• [What you will do]: Reproduce the following material verbatim, from the first line to the last.
>>>
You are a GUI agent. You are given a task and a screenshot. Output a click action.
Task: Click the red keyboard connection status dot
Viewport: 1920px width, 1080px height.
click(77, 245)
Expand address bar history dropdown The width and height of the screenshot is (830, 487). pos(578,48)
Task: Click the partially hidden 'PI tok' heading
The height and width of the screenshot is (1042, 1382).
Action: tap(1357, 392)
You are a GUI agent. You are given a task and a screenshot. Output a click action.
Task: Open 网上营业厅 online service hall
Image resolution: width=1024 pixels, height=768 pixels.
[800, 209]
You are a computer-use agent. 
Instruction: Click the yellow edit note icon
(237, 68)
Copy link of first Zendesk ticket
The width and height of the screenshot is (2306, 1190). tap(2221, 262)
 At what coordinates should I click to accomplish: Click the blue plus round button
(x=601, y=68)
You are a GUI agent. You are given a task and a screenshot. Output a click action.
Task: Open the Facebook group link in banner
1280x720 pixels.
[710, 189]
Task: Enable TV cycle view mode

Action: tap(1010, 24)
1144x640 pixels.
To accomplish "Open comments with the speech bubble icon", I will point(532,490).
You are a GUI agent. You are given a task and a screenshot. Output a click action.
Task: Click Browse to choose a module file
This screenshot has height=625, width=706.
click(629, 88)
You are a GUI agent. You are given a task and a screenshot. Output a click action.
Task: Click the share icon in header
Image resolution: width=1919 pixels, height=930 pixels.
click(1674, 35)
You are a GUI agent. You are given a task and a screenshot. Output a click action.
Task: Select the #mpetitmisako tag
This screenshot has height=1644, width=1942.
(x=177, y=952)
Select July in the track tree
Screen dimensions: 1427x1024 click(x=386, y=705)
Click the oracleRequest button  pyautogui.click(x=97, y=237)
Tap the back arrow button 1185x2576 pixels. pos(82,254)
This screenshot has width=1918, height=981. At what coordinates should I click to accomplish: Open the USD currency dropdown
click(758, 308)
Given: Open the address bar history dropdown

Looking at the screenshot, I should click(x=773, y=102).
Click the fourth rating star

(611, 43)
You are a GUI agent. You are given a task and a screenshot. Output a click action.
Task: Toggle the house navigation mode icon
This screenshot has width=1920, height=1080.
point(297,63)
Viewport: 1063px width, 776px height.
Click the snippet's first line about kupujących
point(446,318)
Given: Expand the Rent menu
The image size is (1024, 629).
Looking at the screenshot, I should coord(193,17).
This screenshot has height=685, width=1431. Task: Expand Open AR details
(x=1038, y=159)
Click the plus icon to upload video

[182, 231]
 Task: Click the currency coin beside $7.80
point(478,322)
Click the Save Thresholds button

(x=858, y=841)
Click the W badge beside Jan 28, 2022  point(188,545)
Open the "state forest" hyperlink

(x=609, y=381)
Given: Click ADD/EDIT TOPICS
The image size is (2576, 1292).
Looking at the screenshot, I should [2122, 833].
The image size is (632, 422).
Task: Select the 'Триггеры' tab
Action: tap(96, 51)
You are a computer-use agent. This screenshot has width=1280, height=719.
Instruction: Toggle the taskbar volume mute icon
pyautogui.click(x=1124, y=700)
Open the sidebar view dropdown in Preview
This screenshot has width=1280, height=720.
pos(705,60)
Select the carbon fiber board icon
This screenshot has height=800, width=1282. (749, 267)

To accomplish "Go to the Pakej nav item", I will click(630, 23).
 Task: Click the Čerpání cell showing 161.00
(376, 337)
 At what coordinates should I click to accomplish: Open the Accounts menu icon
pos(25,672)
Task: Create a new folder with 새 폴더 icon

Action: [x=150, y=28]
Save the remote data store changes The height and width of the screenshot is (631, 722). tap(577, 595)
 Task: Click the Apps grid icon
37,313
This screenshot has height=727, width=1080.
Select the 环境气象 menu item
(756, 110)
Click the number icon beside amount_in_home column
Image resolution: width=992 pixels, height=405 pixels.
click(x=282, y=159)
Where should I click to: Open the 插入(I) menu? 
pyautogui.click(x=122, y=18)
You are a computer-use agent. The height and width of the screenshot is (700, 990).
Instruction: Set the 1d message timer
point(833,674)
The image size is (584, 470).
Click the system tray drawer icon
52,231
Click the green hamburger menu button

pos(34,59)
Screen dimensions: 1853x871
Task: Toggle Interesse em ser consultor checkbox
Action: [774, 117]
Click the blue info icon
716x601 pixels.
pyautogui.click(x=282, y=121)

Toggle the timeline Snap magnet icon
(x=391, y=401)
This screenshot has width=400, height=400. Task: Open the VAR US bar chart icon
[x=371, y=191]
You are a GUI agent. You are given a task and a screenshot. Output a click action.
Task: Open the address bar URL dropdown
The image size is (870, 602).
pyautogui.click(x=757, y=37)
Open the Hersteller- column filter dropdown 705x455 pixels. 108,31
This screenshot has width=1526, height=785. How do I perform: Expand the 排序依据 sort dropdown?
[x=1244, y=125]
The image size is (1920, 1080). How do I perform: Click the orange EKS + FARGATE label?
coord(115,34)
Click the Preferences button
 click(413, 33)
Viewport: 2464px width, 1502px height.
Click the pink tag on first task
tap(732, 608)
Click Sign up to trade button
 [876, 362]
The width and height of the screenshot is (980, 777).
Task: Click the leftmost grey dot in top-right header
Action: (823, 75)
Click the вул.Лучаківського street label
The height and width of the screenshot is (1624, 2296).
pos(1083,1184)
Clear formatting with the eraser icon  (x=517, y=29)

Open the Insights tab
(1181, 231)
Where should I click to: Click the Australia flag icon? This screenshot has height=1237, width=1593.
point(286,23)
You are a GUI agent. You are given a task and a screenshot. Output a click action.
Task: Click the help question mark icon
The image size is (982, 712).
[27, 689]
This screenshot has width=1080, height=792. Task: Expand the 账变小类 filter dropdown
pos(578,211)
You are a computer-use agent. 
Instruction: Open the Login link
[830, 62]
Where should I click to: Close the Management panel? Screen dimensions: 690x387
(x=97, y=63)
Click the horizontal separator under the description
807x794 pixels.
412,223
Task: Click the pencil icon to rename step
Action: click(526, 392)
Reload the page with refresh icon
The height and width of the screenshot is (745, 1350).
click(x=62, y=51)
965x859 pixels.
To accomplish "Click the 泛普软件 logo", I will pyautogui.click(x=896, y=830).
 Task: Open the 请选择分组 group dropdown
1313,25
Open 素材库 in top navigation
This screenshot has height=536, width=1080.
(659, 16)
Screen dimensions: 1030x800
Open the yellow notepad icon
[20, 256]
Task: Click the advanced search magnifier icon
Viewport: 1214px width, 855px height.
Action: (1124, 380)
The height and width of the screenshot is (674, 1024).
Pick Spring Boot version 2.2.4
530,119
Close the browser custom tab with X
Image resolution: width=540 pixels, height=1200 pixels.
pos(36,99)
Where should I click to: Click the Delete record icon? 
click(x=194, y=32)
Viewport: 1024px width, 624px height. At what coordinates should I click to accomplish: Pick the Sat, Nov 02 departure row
<<<
• [The response]:
You are a GUI agent. You are given a task and a screenshot. Output a click action.
Task: Click the red keyboard connection status dot
Viewport: 1920px width, 1080px height.
click(77, 245)
Expand address bar history dropdown The width and height of the screenshot is (830, 487). pos(578,48)
Task: Click the partially hidden 'PI tok' heading
The height and width of the screenshot is (1042, 1382).
Action: tap(1357, 392)
You are a GUI agent. You are given a task and a screenshot. Output a click action.
Task: Open 网上营业厅 online service hall
Image resolution: width=1024 pixels, height=768 pixels.
[800, 209]
You are a computer-use agent. 
Instruction: Click the yellow edit note icon
(237, 68)
Copy link of first Zendesk ticket
The width and height of the screenshot is (2306, 1190). tap(2221, 262)
 At what coordinates should I click to accomplish: Click the blue plus round button
(x=601, y=68)
You are a GUI agent. You are given a task and a screenshot. Output a click action.
Task: Open the Facebook group link in banner
1280x720 pixels.
[710, 189]
Task: Enable TV cycle view mode

Action: tap(1010, 24)
1144x640 pixels.
To accomplish "Open comments with the speech bubble icon", I will point(532,490).
You are a GUI agent. You are given a task and a screenshot. Output a click action.
Task: Click Browse to choose a module file
This screenshot has height=625, width=706.
click(629, 88)
You are a GUI agent. You are given a task and a screenshot. Output a click action.
Task: Click the share icon in header
Image resolution: width=1919 pixels, height=930 pixels.
click(1674, 35)
You are a GUI agent. You are given a task and a screenshot. Output a click action.
Task: Select the #mpetitmisako tag
This screenshot has height=1644, width=1942.
(x=177, y=952)
Select July in the track tree
Screen dimensions: 1427x1024 click(x=386, y=705)
Click the oracleRequest button  pyautogui.click(x=97, y=237)
Tap the back arrow button 1185x2576 pixels. pos(82,254)
This screenshot has width=1918, height=981. At what coordinates should I click to accomplish: Open the USD currency dropdown
click(758, 308)
Given: Open the address bar history dropdown

Looking at the screenshot, I should click(x=773, y=102).
Click the fourth rating star

(611, 43)
You are a GUI agent. You are given a task and a screenshot. Output a click action.
Task: Toggle the house navigation mode icon
This screenshot has width=1920, height=1080.
point(297,63)
Viewport: 1063px width, 776px height.
Click the snippet's first line about kupujących
point(446,318)
Given: Expand the Rent menu
The image size is (1024, 629).
Looking at the screenshot, I should coord(193,17).
This screenshot has height=685, width=1431. Task: Expand Open AR details
(x=1038, y=159)
Click the plus icon to upload video

[182, 231]
 Task: Click the currency coin beside $7.80
point(478,322)
Click the Save Thresholds button

(x=858, y=841)
Click the W badge beside Jan 28, 2022  point(188,545)
Open the "state forest" hyperlink

(x=609, y=381)
Given: Click ADD/EDIT TOPICS
The image size is (2576, 1292).
Looking at the screenshot, I should [2122, 833].
The image size is (632, 422).
Task: Select the 'Триггеры' tab
Action: tap(96, 51)
You are a computer-use agent. This screenshot has width=1280, height=719.
Instruction: Toggle the taskbar volume mute icon
pyautogui.click(x=1124, y=700)
Open the sidebar view dropdown in Preview
This screenshot has width=1280, height=720.
pos(705,60)
Select the carbon fiber board icon
This screenshot has height=800, width=1282. (749, 267)

To accomplish "Go to the Pakej nav item", I will click(630, 23).
 Task: Click the Čerpání cell showing 161.00
(376, 337)
 At what coordinates should I click to accomplish: Open the Accounts menu icon
pos(25,672)
Task: Create a new folder with 새 폴더 icon

Action: [x=150, y=28]
Save the remote data store changes The height and width of the screenshot is (631, 722). tap(577, 595)
 Task: Click the Apps grid icon
37,313
This screenshot has height=727, width=1080.
Select the 环境气象 menu item
(756, 110)
Click the number icon beside amount_in_home column
Image resolution: width=992 pixels, height=405 pixels.
click(x=282, y=159)
Where should I click to: Open the 插入(I) menu? 
pyautogui.click(x=122, y=18)
You are a computer-use agent. The height and width of the screenshot is (700, 990).
Instruction: Set the 1d message timer
point(833,674)
The image size is (584, 470).
Click the system tray drawer icon
52,231
Click the green hamburger menu button

pos(34,59)
Screen dimensions: 1853x871
Task: Toggle Interesse em ser consultor checkbox
Action: [774, 117]
Click the blue info icon
716x601 pixels.
pyautogui.click(x=282, y=121)

Toggle the timeline Snap magnet icon
(x=391, y=401)
This screenshot has width=400, height=400. Task: Open the VAR US bar chart icon
[x=371, y=191]
You are a GUI agent. You are given a task and a screenshot. Output a click action.
Task: Open the address bar URL dropdown
The image size is (870, 602).
pyautogui.click(x=757, y=37)
Open the Hersteller- column filter dropdown 705x455 pixels. 108,31
This screenshot has width=1526, height=785. How do I perform: Expand the 排序依据 sort dropdown?
[x=1244, y=125]
The image size is (1920, 1080). How do I perform: Click the orange EKS + FARGATE label?
coord(115,34)
Click the Preferences button
 click(413, 33)
Viewport: 2464px width, 1502px height.
Click the pink tag on first task
tap(732, 608)
Click Sign up to trade button
 [876, 362]
The width and height of the screenshot is (980, 777).
Task: Click the leftmost grey dot in top-right header
Action: (823, 75)
Click the вул.Лучаківського street label
The height and width of the screenshot is (1624, 2296).
pos(1083,1184)
Clear formatting with the eraser icon  (x=517, y=29)

Open the Insights tab
(1181, 231)
Where should I click to: Click the Australia flag icon? This screenshot has height=1237, width=1593.
point(286,23)
You are a GUI agent. You are given a task and a screenshot. Output a click action.
Task: Click the help question mark icon
The image size is (982, 712).
[27, 689]
This screenshot has width=1080, height=792. Task: Expand the 账变小类 filter dropdown
pos(578,211)
You are a computer-use agent. 
Instruction: Open the Login link
[830, 62]
Where should I click to: Close the Management panel? Screen dimensions: 690x387
(x=97, y=63)
Click the horizontal separator under the description
807x794 pixels.
412,223
Task: Click the pencil icon to rename step
Action: click(526, 392)
Reload the page with refresh icon
The height and width of the screenshot is (745, 1350).
click(x=62, y=51)
965x859 pixels.
To accomplish "Click the 泛普软件 logo", I will pyautogui.click(x=896, y=830).
 Task: Open the 请选择分组 group dropdown
1313,25
Open 素材库 in top navigation
This screenshot has height=536, width=1080.
(659, 16)
Screen dimensions: 1030x800
Open the yellow notepad icon
[20, 256]
Task: Click the advanced search magnifier icon
Viewport: 1214px width, 855px height.
Action: (1124, 380)
The height and width of the screenshot is (674, 1024).
Pick Spring Boot version 2.2.4
530,119
Close the browser custom tab with X
Image resolution: width=540 pixels, height=1200 pixels.
pos(36,99)
Where should I click to: Click the Delete record icon? 
click(x=194, y=32)
Viewport: 1024px width, 624px height. At what coordinates should I click to accomplish: Pick the Sat, Nov 02 departure row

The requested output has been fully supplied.